Barriers to linkage between maternal and baby healthcare records in England include uncertainty about the quality of data that are collected primarily for administrative purposes, and the availability and completeness of personal identifiers required for linkage.[1518] We developed methods for establishing a mother-baby cohort using linkage of a standard, pseudonymised extract of administrative hospital data for England. Our objective was to evaluate the success of mother-baby linkage in the absence of direct personal identifiers, using non-disclosive clinical variables (e.g. dates and delivery information) and demographic variables (e.g. ethnicity and GP practice code). We provide generalisable methods and guidance for combining information on individuals with healthcare characteristics in common.

Materials and Methods

Ethics statement

The study is exempt from UK NREC approval because it involved the analysis of an existing dataset of anonymous data for service evaluation. Approvals for the use of HES data were obtained as part of the standard Hospitals Episode Statistics approval process. Hospital Episode Statistics were made available by NHS Digital.

The steps required to create a linked cohort are outlined in the following sections: 1) Understanding the data source; 2) Identifying birth and delivery records; 3) Data preparation; 4) Data linkage; 5) Internal and external validity.

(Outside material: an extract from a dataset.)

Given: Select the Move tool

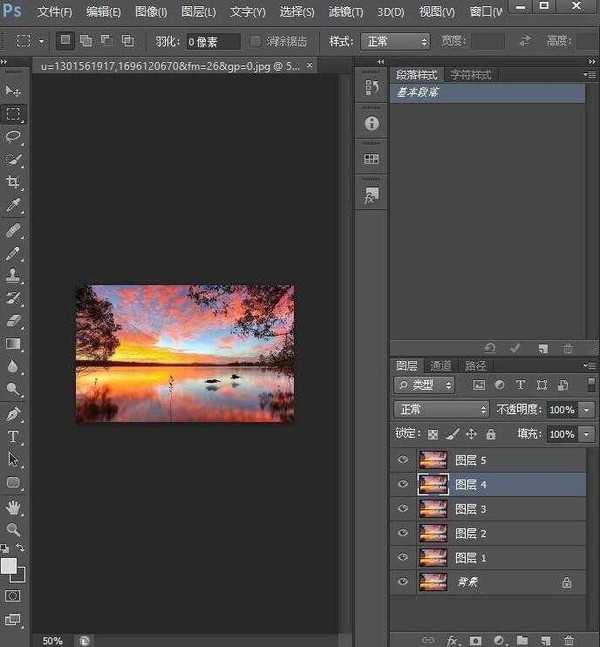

1) Understanding the data source.

Data were extracted from Hospital Episode Statistics (HES). HES is an administrative database holding detailed information for all admissions to NHS hospitals in England, and has been collected since 1989, primarily for financial purposes. HES data are made available to researchers with appropriate permissions, in a pseudonymised form (i.e. without personal identifiers) from the HSCIC. Data are divided into financial years, and structured as ‘episodes’ of care, within which a patient is under the care of one consultant. Each admission may comprise multiple episodes; episodes relating to the same individual are assigned the same pseudonymous ID (HESID) by the data provider, allowing researchers to track patient admissions over time without accessing any personal identifiers. HESID is assigned using a deterministic rule-based algorithm based on NHS number, local patient identifier, sex, date of birth and postcode.[19]

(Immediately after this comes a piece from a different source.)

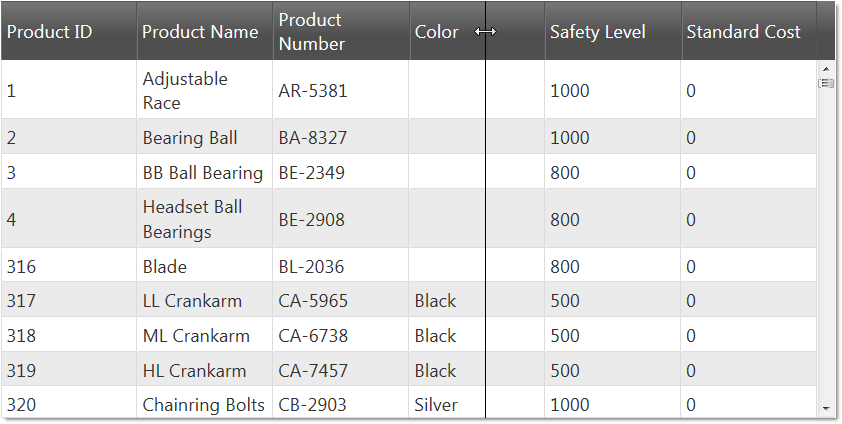842x424 pixels.
Task: Select the Adjustable Race product name cell
Action: point(185,90)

HES records contain clinical diagnoses (coded using the International Statistical Classification of Diseases and Related Health Problems 10th Revision: ICD-10[20]), procedures (coded using the Office of Population Censuses and Surveys Classification of Surgical Operations and Procedures 4th revision: OPCS), and Healthcare Resource Groups (HRGs: Standard HES extracts also include sex, month and year of birth and ethnic category (UK census 18 categories). Geographical information includes organisational code (NHS Trust or Primary Care Trust), registered GP practice code, residential postcode district (first 3–4 postcode characters; each postcode district contains an average 9500 UK households) and Index of Multiple Deprivation (IMD, derived from postcode).[2123]

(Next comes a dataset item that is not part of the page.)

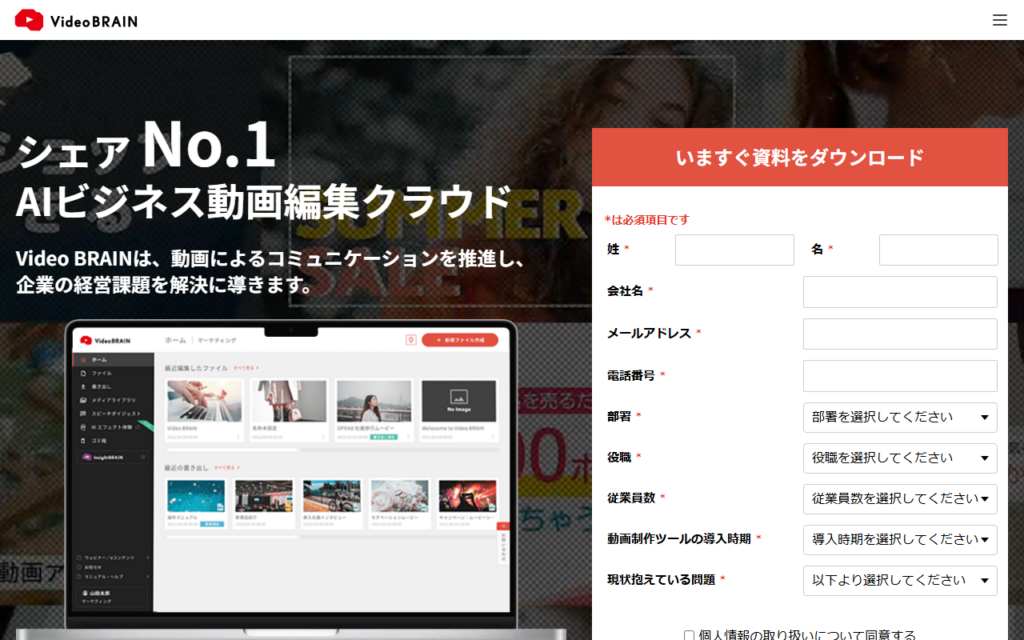
Task: Click the メールアドレス email input field
Action: [899, 334]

In addition to the main HES record, delivery episodes for mothers and birth episodes for babies include additional fields called the ‘baby’ (or ‘maternity’) tail.[21] The baby tail contains information on delivery, including gestational age, birth weight and mode of delivery. For multiple births, each delivery record can hold up to 9 baby tails (up to 6 prior to 2002). The baby tail should contain the same information on both maternal and baby records, but is sometimes incomplete.[15] There is no routine linkage of maternal and baby records within HES: the maternal NHS number is not available on the baby record or vice versa.

2) Identifying delivery and birth records.

All records relating to birth and delivery episodes for babies and mothers between April 2001 and March 2013 were extracted from HES. Birth episodes can be identified in a number of ways within HES.[15, 18] For this study, maternal (delivery) records were identified by the presence of ICD-10 codes Z37-Z38 (outcome of delivery, liveborn infant), OPCS codes R14-R27 (delivery procedures), or two or more valid baby tail fields (excluding numpreg, numbaby, neocare and well_baby). Baby (birth) records were identified by the presence of ICD-10 codes Z37-Z38, HRG codes N01-N05 (neonates) or HES fields relating to episode type, method of admission, age at start of episode and level of neonatal care. Ectopic pregnancies, terminations and duplicate episodes were excluded. Full descriptions of the code lists are provided in Tables A and B in S1 Appendix.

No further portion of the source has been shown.